▶ _Brief_:
The answer must be every line from the listing that holds the string "органов".

########################################

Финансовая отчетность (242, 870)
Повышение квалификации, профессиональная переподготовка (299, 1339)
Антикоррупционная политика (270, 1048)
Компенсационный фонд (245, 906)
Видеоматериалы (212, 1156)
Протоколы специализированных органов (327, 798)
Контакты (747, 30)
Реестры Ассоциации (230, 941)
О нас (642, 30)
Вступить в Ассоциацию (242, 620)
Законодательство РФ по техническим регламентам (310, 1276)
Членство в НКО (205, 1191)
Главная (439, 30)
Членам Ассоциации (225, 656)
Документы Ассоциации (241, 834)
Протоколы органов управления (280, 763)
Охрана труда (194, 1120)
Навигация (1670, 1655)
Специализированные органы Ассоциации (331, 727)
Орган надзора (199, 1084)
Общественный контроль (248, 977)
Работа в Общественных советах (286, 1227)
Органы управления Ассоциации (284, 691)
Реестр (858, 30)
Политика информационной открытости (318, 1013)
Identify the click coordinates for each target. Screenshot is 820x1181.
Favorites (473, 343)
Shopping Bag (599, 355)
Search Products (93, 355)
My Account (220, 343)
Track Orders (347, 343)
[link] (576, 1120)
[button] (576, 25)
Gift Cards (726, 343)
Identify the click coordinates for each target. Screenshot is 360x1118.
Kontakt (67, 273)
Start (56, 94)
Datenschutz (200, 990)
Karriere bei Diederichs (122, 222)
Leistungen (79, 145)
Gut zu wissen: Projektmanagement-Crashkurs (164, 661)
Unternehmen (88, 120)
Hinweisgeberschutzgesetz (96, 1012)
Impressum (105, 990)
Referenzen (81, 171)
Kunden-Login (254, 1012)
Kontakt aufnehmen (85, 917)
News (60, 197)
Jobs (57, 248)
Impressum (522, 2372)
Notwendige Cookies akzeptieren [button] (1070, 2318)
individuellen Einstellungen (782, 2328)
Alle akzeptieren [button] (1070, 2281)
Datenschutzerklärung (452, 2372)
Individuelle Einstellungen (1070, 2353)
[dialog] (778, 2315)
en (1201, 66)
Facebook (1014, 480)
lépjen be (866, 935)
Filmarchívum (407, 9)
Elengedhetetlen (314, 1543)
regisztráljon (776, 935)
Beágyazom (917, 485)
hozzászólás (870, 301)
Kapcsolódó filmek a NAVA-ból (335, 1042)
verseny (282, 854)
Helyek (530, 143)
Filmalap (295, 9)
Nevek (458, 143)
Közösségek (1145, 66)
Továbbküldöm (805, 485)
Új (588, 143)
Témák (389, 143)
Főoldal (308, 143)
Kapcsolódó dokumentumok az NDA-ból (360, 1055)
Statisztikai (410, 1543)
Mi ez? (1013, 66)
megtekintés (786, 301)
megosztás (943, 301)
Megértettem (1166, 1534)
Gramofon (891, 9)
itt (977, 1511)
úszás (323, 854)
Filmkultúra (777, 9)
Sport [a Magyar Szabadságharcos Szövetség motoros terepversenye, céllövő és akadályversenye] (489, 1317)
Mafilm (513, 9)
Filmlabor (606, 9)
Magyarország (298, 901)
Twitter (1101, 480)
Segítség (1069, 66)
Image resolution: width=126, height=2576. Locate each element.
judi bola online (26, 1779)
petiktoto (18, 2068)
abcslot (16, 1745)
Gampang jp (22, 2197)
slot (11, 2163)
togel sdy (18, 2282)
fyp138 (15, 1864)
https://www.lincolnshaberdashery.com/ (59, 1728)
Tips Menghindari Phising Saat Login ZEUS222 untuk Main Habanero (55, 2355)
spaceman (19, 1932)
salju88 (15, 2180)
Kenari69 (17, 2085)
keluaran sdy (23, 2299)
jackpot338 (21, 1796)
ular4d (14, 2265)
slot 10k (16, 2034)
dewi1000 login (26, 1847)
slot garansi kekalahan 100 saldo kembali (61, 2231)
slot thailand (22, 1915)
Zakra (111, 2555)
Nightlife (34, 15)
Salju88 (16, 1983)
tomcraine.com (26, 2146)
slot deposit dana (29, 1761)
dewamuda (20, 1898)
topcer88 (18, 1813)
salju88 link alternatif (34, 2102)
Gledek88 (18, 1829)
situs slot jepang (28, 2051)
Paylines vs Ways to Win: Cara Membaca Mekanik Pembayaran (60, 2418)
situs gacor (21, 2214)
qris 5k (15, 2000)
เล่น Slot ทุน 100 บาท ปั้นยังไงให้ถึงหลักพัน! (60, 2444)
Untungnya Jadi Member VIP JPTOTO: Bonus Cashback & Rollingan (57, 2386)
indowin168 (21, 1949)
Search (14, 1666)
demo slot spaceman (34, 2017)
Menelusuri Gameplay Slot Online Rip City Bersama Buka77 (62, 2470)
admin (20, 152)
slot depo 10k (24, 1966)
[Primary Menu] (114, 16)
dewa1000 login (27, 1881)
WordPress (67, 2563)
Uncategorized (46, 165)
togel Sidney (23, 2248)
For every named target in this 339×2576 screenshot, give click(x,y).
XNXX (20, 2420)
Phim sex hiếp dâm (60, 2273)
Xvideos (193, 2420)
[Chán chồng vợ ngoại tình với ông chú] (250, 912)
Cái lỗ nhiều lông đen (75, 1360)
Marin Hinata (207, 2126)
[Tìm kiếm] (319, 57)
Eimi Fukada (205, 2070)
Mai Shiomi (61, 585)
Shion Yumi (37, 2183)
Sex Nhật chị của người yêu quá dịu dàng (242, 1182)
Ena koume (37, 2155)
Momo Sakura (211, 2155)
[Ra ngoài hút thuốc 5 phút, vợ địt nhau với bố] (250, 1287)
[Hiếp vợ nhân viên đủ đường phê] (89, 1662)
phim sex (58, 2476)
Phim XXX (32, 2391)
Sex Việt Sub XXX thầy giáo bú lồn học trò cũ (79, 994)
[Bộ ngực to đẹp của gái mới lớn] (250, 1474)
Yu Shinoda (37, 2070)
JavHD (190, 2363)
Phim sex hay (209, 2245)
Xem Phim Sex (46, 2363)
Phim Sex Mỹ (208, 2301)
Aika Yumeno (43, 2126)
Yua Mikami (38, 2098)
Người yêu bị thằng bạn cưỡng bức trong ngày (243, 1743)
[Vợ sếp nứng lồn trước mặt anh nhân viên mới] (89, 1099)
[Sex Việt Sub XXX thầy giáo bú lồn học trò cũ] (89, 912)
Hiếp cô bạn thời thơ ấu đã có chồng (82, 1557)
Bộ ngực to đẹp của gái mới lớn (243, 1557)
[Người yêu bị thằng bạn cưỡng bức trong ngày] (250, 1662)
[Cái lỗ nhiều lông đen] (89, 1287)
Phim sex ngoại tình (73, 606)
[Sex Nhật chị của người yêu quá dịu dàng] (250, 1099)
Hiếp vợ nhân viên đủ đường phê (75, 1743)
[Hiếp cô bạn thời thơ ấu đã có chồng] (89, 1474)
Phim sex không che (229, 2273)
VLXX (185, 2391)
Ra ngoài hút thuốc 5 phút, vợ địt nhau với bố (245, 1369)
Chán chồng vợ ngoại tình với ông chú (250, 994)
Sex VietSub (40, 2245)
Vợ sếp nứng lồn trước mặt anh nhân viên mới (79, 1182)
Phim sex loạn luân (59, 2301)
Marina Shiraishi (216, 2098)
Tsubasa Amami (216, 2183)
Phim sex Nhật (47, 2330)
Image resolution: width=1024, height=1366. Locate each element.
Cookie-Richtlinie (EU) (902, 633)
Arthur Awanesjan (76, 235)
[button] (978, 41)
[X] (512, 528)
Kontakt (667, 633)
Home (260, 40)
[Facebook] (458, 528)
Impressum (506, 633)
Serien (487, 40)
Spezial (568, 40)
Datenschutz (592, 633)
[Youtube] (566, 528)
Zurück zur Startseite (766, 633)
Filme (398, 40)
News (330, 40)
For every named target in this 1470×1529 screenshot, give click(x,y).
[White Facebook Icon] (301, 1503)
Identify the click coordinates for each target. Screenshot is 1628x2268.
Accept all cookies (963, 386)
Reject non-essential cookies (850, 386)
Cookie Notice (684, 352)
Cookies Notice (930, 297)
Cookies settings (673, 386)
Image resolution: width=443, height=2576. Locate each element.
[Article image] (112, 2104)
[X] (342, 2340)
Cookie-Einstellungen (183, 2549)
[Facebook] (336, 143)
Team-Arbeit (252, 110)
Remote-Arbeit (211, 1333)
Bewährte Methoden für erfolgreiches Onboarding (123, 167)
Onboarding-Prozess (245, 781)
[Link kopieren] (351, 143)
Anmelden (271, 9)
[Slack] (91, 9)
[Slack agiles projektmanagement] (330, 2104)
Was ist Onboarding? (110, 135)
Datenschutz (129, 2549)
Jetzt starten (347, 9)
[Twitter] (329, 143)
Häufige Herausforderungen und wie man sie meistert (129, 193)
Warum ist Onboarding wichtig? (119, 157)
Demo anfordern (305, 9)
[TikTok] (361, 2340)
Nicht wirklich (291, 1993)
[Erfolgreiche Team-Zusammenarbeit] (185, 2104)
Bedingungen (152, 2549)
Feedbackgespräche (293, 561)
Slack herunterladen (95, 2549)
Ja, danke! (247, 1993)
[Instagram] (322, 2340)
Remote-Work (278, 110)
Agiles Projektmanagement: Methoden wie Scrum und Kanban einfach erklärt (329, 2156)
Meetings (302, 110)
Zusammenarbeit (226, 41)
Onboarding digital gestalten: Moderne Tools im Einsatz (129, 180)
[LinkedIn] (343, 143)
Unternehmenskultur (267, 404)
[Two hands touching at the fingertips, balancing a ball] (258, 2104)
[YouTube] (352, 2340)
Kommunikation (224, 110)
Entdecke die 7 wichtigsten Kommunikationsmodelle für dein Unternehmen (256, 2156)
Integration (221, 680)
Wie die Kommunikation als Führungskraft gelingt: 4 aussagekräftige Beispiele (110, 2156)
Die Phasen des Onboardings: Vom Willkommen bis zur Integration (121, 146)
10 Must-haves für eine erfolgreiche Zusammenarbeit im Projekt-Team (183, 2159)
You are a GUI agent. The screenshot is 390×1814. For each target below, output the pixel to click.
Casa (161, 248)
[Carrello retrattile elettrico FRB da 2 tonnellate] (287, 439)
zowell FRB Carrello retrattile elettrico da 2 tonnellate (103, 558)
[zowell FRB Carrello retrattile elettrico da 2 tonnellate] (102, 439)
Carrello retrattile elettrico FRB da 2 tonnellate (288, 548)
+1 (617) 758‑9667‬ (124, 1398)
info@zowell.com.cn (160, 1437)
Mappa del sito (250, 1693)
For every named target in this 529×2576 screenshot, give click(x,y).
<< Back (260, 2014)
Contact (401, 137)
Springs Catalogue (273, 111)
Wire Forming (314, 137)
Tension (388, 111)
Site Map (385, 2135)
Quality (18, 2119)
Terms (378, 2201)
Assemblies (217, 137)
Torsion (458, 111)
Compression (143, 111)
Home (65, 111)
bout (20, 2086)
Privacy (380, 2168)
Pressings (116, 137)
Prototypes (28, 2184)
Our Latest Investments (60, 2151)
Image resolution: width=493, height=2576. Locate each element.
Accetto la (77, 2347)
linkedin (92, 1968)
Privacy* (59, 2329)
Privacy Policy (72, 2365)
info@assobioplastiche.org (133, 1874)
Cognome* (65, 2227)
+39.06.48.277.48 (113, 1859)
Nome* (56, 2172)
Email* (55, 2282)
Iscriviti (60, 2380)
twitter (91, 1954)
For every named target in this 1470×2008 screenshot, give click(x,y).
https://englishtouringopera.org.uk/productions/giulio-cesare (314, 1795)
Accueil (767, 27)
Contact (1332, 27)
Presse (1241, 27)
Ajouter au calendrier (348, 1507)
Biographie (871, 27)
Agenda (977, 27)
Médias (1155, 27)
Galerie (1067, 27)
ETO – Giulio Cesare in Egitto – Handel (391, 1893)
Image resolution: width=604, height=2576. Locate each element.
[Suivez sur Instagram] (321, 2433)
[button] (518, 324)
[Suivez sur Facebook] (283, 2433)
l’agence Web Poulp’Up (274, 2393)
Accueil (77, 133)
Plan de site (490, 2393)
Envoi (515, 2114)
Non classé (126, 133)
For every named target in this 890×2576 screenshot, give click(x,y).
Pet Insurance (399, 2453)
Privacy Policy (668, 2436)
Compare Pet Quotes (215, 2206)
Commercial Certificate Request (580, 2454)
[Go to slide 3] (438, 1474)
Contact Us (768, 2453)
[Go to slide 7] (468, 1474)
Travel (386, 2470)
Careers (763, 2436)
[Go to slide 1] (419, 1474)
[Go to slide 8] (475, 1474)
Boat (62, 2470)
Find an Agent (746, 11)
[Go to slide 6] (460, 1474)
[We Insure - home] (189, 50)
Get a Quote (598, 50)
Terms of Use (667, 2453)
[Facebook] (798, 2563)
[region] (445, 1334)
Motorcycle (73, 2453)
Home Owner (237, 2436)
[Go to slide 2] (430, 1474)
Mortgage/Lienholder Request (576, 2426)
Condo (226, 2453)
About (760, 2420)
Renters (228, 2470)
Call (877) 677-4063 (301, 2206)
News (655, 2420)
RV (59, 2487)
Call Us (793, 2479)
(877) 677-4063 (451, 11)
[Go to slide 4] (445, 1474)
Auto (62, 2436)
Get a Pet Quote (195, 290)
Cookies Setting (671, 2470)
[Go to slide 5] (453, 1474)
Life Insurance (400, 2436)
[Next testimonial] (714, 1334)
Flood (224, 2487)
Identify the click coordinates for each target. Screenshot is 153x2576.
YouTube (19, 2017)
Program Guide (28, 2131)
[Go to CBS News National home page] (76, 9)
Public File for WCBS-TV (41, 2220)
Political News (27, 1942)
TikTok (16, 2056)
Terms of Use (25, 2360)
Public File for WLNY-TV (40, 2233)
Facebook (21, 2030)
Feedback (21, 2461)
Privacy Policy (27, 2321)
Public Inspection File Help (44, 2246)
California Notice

########################################

▶ _Answer section_:
Протоколы специализированных органов (327, 798)
Протоколы органов управления (280, 763)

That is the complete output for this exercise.